La mécanique a le plus de stress

La mécanique a le plus de stress

En août et septembre, les écuries de Formule 1 sont soumises à un véritable test d’endurance. Car après un week-end sans course, le triple en-tête avec deux courses de Silverstone et le Grand Prix d’Espagne sera suivi du suivant s’il se poursuit à Spa, Monza et Mugello. Un exploit, surtout pour les mécaniciens.

La plus grosse charge de travail est sur eux. Pour les soulager malgré tout, des mesures ont déjà été prises, souligne le chef de l’équipe Haas, Günther Steiner: “Règle numéro un: on ne peut pas travailler la nuit. (…) Donc, vous avez neuf heures de repos chaque nuit au coucher. et ne rien faire d’autre. “

En outre, la direction de la Formule 1 tente d’éviter de nouveaux triples en-têtes pour le reste de la saison – à l’exception de ceux qui existent déjà. “C’est une situation très inhabituelle pour le moment, mais je pense qu’ils la gèrent plutôt bien.”

Les mécaniciens de Formule 1 sont formés pour faire exactement cela

Franz Tost, Team Principal d’AlphaTauri est d’accord. “Tout d’abord, nous devons être heureux et reconnaissants d’avoir des courses, d’être sur le circuit, car ce n’était pas le cas il y a quelques mois”, souligne-t-il. Malgré le calendrier serré, il ne voit aucune surcharge des mécaniciens avec leur travail.

“D’accord, si quelque chose de spécial se produit, la voiture tombe en panne, c’est une situation différente. Mais les mécaniciens de course, et en particulier les mécaniciens de Formule 1, doivent s’y habituer et le clarifier”, explique Tost à propos de la qualité des employés.

De plus, les triples en-têtes consistent généralement en deux week-ends de course sur une piste – comme Silverstone 1-2 et Barcelone – ce qui désamorce un peu la situation. “Je ne vois pas de gros problème, car ce n’est qu’une fois que vous changez d’emplacement”, déclare Tost. Je ne vois personne qui soit fatigué. Surtout pas avec AlphaTauri. “

Horner: niveau de stress avec trois en-têtes gérables

Et le patron de l’équipe Red Bull Christian Horner ajoute: «Aujourd’hui, la vie d’un mécanicien est très différente de ce qu’elle était il y a dix ou 15 ans, notamment avec le Parc Ferme. Vous avez un certain temps dont vous hors de la piste, donc un triple en-tête est beaucoup plus supportable. “

Les quarts de nuit “comme au bon vieux temps” ne sont plus à l’ordre du jour, c’est pourquoi Horner considère que le niveau de stress est gérable même avec des en-têtes triples. «Et à la fin de la journée, ils sont tous fous de course», déclare le team manager.

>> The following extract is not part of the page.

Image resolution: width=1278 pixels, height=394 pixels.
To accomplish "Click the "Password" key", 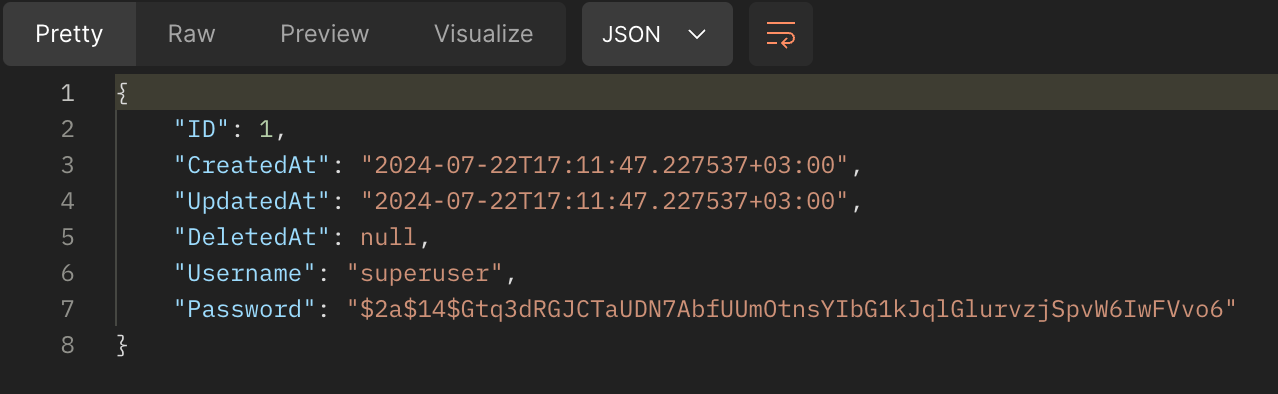I will (245, 309).
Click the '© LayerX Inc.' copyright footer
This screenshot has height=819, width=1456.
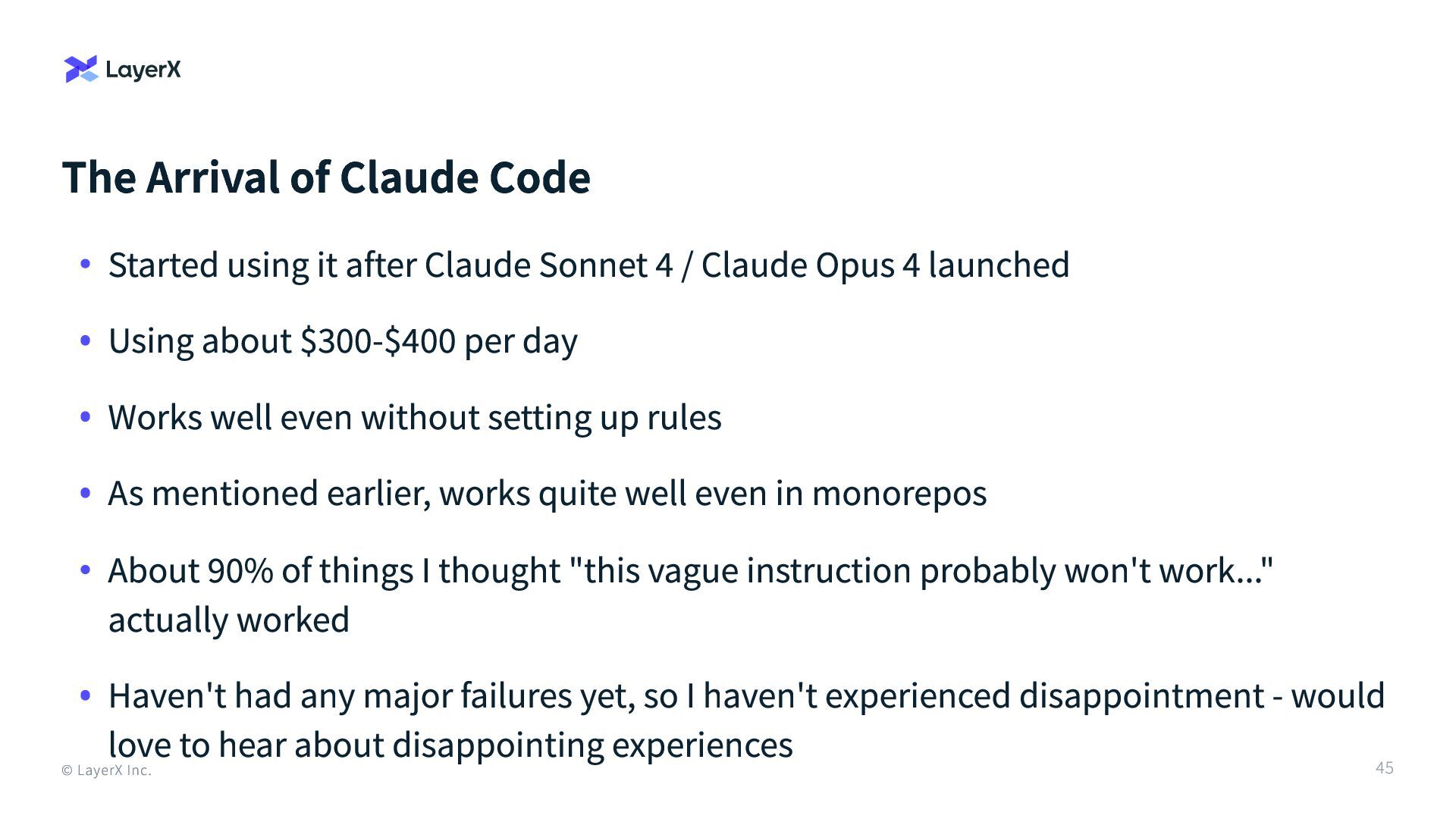[106, 770]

Il en est certain: “S’ils avaient tous le choix de ne pas avoir de championnat ou de courir trois voire quatre courses d’affilée, chacun d’eux voterait pour être sur le circuit et en course.” Horner sait exactement de quoi il parle, après que toute son équipe ait fait un quart de nuit à Budapest.

Red Bull récompensé par la P2 pour son quart de nuit à Budapest

Là, Red Bull a tiré l’un de ses jokers et a enfreint le couvre-feu de 1 h à 9 h pour travailler sur la voiture pendant la nuit. “Tout le monde était épuisé, mais aussi ravi. Nous leur avons offert un week-end très dur”, se souvient Horner. “Ils ont travaillé toute la nuit pour modifier les spécifications de la voiture.”

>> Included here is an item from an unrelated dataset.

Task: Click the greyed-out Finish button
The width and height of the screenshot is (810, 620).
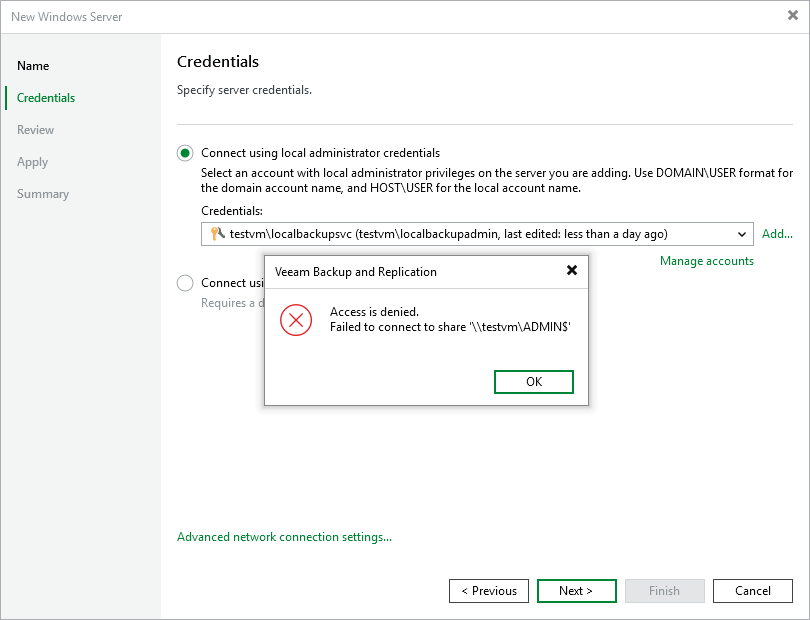Action: click(665, 591)
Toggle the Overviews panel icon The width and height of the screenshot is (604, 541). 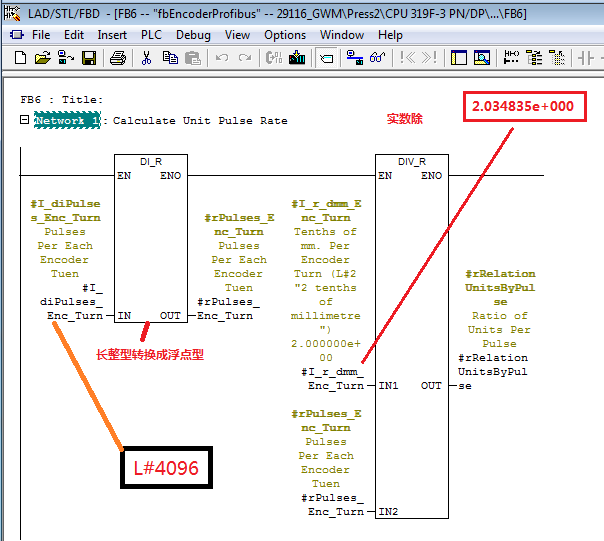point(459,58)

Dimanche, cependant, Max Verstappen a placé sa Red Bull dans la limite du parcours avant le départ – et les mécaniciens ont dû le refaire: “Heureusement, les dégâts étaient considérables, mais pas suffisants pour empêcher le départ.”

“Les garçons avaient 20 minutes pour changer les composants, ce qui prendrait normalement une heure et demie – je ne sais pas – et ils l’ont fait”, se souvient le patron de l’équipe Red Bull. “C’était un exploit phénoménal, avec tout ce qui s’est passé. Max l’a récompensé de la meilleure façon possible.”

Le Néerlandais est arrivé deuxième derrière le dominateur de Mercedes Lewis Hamilton. “Il a fait une belle course avec un excellent résultat et un podium. À la fin du week-end, vous avez senti que tout le travail acharné portait ses fruits à la fin. C’était très clair”, a déclaré Horner.